[WHAT THIS TASK INVOLVES] Only one stretch of the listing below is wanted. Begin at the line that has "This screenshot has height=556, width=766.", stop after the line that has "You are a computer-use agent. Image resolution: width=988", and repeat every line in between exactly.

[INPUT FOR THIS TASK]
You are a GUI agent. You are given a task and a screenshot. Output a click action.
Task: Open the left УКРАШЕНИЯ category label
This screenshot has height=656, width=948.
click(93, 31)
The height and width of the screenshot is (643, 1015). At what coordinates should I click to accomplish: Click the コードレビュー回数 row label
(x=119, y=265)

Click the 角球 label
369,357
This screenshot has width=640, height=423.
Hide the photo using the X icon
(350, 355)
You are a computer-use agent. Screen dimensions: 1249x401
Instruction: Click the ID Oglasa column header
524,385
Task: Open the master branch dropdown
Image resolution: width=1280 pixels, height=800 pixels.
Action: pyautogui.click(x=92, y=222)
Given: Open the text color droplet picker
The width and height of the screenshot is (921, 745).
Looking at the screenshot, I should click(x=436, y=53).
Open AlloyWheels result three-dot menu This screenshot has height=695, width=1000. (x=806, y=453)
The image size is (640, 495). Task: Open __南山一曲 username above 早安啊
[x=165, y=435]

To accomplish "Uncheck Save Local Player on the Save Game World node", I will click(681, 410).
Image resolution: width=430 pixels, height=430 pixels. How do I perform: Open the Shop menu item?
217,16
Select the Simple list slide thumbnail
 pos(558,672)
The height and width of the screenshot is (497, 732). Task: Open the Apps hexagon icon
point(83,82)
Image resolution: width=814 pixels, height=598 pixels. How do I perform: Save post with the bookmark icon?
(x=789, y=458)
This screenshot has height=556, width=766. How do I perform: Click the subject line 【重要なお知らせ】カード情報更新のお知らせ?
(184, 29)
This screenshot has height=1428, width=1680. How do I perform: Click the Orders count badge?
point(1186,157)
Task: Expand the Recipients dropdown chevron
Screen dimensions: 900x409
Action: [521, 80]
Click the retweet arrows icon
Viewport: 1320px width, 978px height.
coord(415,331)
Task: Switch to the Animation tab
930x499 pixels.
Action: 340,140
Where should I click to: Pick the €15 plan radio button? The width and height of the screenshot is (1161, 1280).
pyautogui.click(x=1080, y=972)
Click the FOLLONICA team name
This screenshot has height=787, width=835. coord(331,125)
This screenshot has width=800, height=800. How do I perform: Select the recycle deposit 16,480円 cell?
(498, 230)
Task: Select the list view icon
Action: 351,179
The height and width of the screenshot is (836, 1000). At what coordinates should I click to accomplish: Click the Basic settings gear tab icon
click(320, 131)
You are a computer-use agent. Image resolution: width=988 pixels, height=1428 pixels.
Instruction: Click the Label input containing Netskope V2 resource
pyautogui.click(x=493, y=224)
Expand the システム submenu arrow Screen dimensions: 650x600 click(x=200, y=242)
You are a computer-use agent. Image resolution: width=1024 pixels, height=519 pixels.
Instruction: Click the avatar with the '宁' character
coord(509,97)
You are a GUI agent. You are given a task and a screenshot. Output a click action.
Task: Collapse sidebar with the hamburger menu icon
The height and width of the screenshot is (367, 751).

[YOUR SOLUTION]
This screenshot has height=556, width=766. How do I perform: Click the subject line 【重要なお知らせ】カード情報更新のお知らせ?
(184, 29)
This screenshot has height=1428, width=1680. How do I perform: Click the Orders count badge?
point(1186,157)
Task: Expand the Recipients dropdown chevron
Screen dimensions: 900x409
Action: [521, 80]
Click the retweet arrows icon
Viewport: 1320px width, 978px height.
coord(415,331)
Task: Switch to the Animation tab
930x499 pixels.
Action: 340,140
Where should I click to: Pick the €15 plan radio button? The width and height of the screenshot is (1161, 1280).
pyautogui.click(x=1080, y=972)
Click the FOLLONICA team name
This screenshot has height=787, width=835. coord(331,125)
This screenshot has width=800, height=800. How do I perform: Select the recycle deposit 16,480円 cell?
(498, 230)
Task: Select the list view icon
Action: 351,179
The height and width of the screenshot is (836, 1000). At what coordinates should I click to accomplish: Click the Basic settings gear tab icon
click(320, 131)
You are a computer-use agent. Image resolution: width=988 pixels, height=1428 pixels.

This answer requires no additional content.